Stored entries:
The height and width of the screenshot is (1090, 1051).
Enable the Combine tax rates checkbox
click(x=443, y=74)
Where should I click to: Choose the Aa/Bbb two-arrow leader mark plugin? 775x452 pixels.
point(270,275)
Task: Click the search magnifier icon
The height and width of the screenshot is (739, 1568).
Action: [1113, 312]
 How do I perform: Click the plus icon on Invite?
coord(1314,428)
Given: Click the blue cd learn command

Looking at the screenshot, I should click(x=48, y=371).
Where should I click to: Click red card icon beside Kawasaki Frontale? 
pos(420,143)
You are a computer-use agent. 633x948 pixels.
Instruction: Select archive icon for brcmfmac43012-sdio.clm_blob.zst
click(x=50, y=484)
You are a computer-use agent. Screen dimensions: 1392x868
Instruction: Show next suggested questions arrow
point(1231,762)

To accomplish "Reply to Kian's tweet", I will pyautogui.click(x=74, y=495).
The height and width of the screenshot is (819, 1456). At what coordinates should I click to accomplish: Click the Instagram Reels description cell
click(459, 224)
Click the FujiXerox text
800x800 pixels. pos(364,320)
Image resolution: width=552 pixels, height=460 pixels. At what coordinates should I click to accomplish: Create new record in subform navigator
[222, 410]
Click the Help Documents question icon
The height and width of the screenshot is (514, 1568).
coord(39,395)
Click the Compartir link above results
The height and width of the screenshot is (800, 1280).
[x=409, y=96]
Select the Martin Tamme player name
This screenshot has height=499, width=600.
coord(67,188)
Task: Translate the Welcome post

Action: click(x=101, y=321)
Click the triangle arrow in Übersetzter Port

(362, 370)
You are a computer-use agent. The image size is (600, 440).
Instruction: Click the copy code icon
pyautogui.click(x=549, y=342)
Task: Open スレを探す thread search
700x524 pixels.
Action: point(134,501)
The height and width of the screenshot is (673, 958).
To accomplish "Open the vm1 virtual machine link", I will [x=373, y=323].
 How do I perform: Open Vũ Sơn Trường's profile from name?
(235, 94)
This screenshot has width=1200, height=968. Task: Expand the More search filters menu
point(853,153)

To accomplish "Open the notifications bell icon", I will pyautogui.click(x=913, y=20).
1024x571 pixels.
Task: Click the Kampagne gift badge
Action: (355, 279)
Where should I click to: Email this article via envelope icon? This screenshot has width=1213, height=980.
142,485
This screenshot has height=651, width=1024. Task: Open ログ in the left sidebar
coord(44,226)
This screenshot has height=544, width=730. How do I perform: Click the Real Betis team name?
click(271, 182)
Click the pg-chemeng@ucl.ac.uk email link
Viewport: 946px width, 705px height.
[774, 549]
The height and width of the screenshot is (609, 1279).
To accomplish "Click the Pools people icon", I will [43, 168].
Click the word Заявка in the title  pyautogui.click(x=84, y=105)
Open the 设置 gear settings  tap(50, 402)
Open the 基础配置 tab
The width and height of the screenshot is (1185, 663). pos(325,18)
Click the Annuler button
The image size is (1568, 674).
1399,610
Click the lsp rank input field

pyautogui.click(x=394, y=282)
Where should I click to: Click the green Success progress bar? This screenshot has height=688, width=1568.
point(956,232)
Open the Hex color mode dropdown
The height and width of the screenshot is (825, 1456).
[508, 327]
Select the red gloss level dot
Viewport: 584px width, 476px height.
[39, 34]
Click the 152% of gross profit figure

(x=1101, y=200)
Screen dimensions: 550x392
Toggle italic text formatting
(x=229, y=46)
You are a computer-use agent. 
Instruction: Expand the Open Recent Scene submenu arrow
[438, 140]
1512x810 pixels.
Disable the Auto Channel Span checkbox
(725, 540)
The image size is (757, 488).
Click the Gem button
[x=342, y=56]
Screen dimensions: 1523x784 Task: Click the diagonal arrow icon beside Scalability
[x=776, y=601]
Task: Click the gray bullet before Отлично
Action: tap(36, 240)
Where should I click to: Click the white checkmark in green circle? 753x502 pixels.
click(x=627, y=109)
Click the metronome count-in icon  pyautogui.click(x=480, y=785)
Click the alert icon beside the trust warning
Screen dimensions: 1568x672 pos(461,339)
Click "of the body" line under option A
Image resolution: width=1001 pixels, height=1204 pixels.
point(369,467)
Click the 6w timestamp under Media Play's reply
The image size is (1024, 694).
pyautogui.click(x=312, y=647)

* BRIEF *
Every line above should be retyped exactly as given.

* SOLUTION *
The height and width of the screenshot is (1090, 1051).
Enable the Combine tax rates checkbox
click(x=443, y=74)
Where should I click to: Choose the Aa/Bbb two-arrow leader mark plugin? 775x452 pixels.
point(270,275)
Task: Click the search magnifier icon
The height and width of the screenshot is (739, 1568).
Action: [1113, 312]
 How do I perform: Click the plus icon on Invite?
coord(1314,428)
Given: Click the blue cd learn command

Looking at the screenshot, I should click(x=48, y=371).
Where should I click to: Click red card icon beside Kawasaki Frontale? 
pos(420,143)
You are a computer-use agent. 633x948 pixels.
Instruction: Select archive icon for brcmfmac43012-sdio.clm_blob.zst
click(x=50, y=484)
You are a computer-use agent. Screen dimensions: 1392x868
Instruction: Show next suggested questions arrow
point(1231,762)

To accomplish "Reply to Kian's tweet", I will pyautogui.click(x=74, y=495).
The height and width of the screenshot is (819, 1456). At what coordinates should I click to accomplish: Click the Instagram Reels description cell
click(459, 224)
Click the FujiXerox text
800x800 pixels. pos(364,320)
Image resolution: width=552 pixels, height=460 pixels. At what coordinates should I click to accomplish: Create new record in subform navigator
[222, 410]
Click the Help Documents question icon
The height and width of the screenshot is (514, 1568).
coord(39,395)
Click the Compartir link above results
The height and width of the screenshot is (800, 1280).
[x=409, y=96]
Select the Martin Tamme player name
This screenshot has height=499, width=600.
coord(67,188)
Task: Translate the Welcome post

Action: click(x=101, y=321)
Click the triangle arrow in Übersetzter Port

(362, 370)
You are a computer-use agent. The image size is (600, 440).
Instruction: Click the copy code icon
pyautogui.click(x=549, y=342)
Task: Open スレを探す thread search
700x524 pixels.
Action: point(134,501)
The height and width of the screenshot is (673, 958).
To accomplish "Open the vm1 virtual machine link", I will [x=373, y=323].
 How do I perform: Open Vũ Sơn Trường's profile from name?
(235, 94)
This screenshot has width=1200, height=968. Task: Expand the More search filters menu
point(853,153)

To accomplish "Open the notifications bell icon", I will pyautogui.click(x=913, y=20).
1024x571 pixels.
Task: Click the Kampagne gift badge
Action: (355, 279)
Where should I click to: Email this article via envelope icon? This screenshot has width=1213, height=980.
142,485
This screenshot has height=651, width=1024. Task: Open ログ in the left sidebar
coord(44,226)
This screenshot has height=544, width=730. How do I perform: Click the Real Betis team name?
click(271, 182)
Click the pg-chemeng@ucl.ac.uk email link
Viewport: 946px width, 705px height.
[774, 549]
The height and width of the screenshot is (609, 1279).
To accomplish "Click the Pools people icon", I will [43, 168].
Click the word Заявка in the title  pyautogui.click(x=84, y=105)
Open the 设置 gear settings  tap(50, 402)
Open the 基础配置 tab
The width and height of the screenshot is (1185, 663). pos(325,18)
Click the Annuler button
The image size is (1568, 674).
1399,610
Click the lsp rank input field

pyautogui.click(x=394, y=282)
Where should I click to: Click the green Success progress bar? This screenshot has height=688, width=1568.
point(956,232)
Open the Hex color mode dropdown
The height and width of the screenshot is (825, 1456).
[508, 327]
Select the red gloss level dot
Viewport: 584px width, 476px height.
[39, 34]
Click the 152% of gross profit figure

(x=1101, y=200)
Screen dimensions: 550x392
Toggle italic text formatting
(x=229, y=46)
You are a computer-use agent. 
Instruction: Expand the Open Recent Scene submenu arrow
[438, 140]
1512x810 pixels.
Disable the Auto Channel Span checkbox
(725, 540)
The image size is (757, 488).
Click the Gem button
[x=342, y=56]
Screen dimensions: 1523x784 Task: Click the diagonal arrow icon beside Scalability
[x=776, y=601]
Task: Click the gray bullet before Отлично
Action: tap(36, 240)
Where should I click to: Click the white checkmark in green circle? 753x502 pixels.
click(x=627, y=109)
Click the metronome count-in icon  pyautogui.click(x=480, y=785)
Click the alert icon beside the trust warning
Screen dimensions: 1568x672 pos(461,339)
Click "of the body" line under option A
Image resolution: width=1001 pixels, height=1204 pixels.
point(369,467)
Click the 6w timestamp under Media Play's reply
The image size is (1024, 694).
pyautogui.click(x=312, y=647)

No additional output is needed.